Barnier à Matignon ou le triomphe d’une dangereuse impasse

Le présidentialisme a encore frappé. L’avantage de ce nouveau Premier ministre, c’est qu’il ne fait pas d’ombre aux potentiels candidats à la prochaine présidentielle. Marine Le Pen en tête. Source: Pablo Pillaud-Vivien pour Regards

Après près de deux mois de réflexions tactiques, à trouver toutes les arguties pour ne pas nommer cheffe du gouvernement Lucie Castets, Emmanuel Macron a tranché : ce sera l’ancien commissaire européen de 73 ans membre des LR, Michel Barnier. Le président de la République a choisi de conforter une lecture très à droite du barycentre de l’Assemblée nationale, en y intégrant le RN, qui a donné son quitus pour cette nomination.

Cette dernière a d’ailleurs quelque peu surpris puisque, lorsque le nom du Savoyard a commencé à faire son apparition, deux de ses lieutenants, les députés Jean-Philippe Tanguy et Julien Odoul, lui ont dressé un fort peu flatteur portrait, semblant exclure que leur groupe ne censure pas « l’homme qui ne pense rien et qui est le plus bête de la Ve République ». Mais les garanties que semblent avoir obtenu Marine Le Pen, notamment en matière de sécurité, d’immigration et de pouvoir d’achat, ont eu raison de ce premier réflexe.

Nommé Premier ministre avec l’imprimatur de Laurent Wauquiez, cette nomination s’inscrit dans une stratégie de remise en selle des Républicains après leurs débâcles électorales de ces dernières années. Mais pour Emmanuel Macron, il s’agit d’acter une fois pour toutes la direction prise par sa politique : du « en même temps de gauche et de droite », on est passé au « en même temps de droite et d’extrême droite ». Il ne compte plus faire semblant et la preuve ultime de cette mue sera cette double évidence : Michel Barnier poursuivra la politique menée jusqu’alors par les macronistes, sans réelle rupture – c’est pour cela qu’il a été choisi – et cette politique sera validée par l’extrême droite qui ne votera pas de motion de censure.

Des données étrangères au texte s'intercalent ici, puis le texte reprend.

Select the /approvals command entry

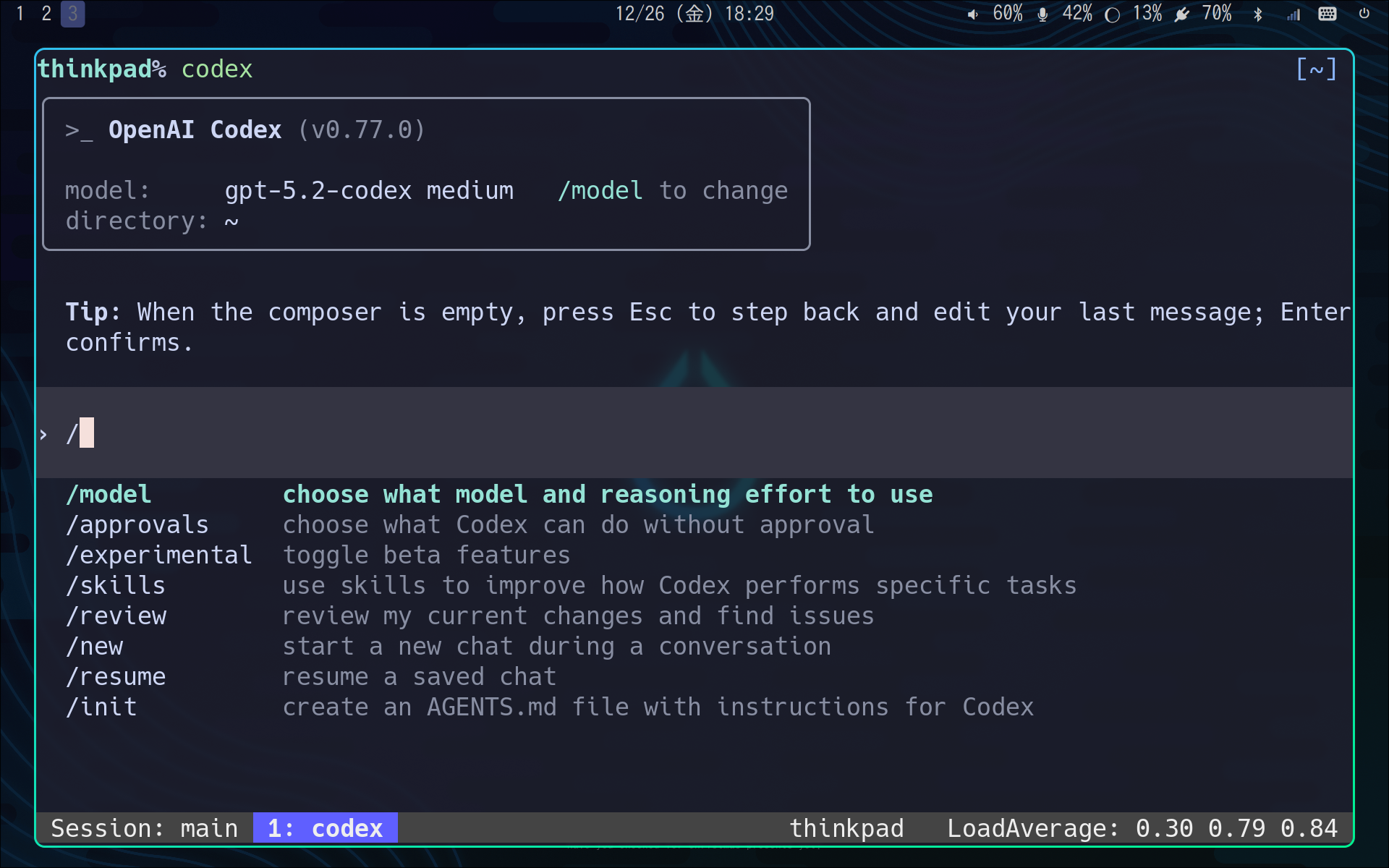[x=137, y=524]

Nous voilà donc entrés dans une énième nouvelle phase du macronisme qui, après avoir fragilisé comme jamais nos institutions et ébranlé les fondements de notre culture démocratique en refusant les résultats des législatives, jette toute la droite libérale -m– lui compris – dans les bras de l’extrême droite. À la gauche maintenant, dans toutes ses composantes (politiques, associatives et syndicales) de construire une dynamique d’opposition susceptible de nous redonner collectivement l’envie d’avoir envie. Car attention, si la lutte n’est pensée qu’entre les murs du Palais Bourbon, il y a de fortes chances qu’on perde tout le monde.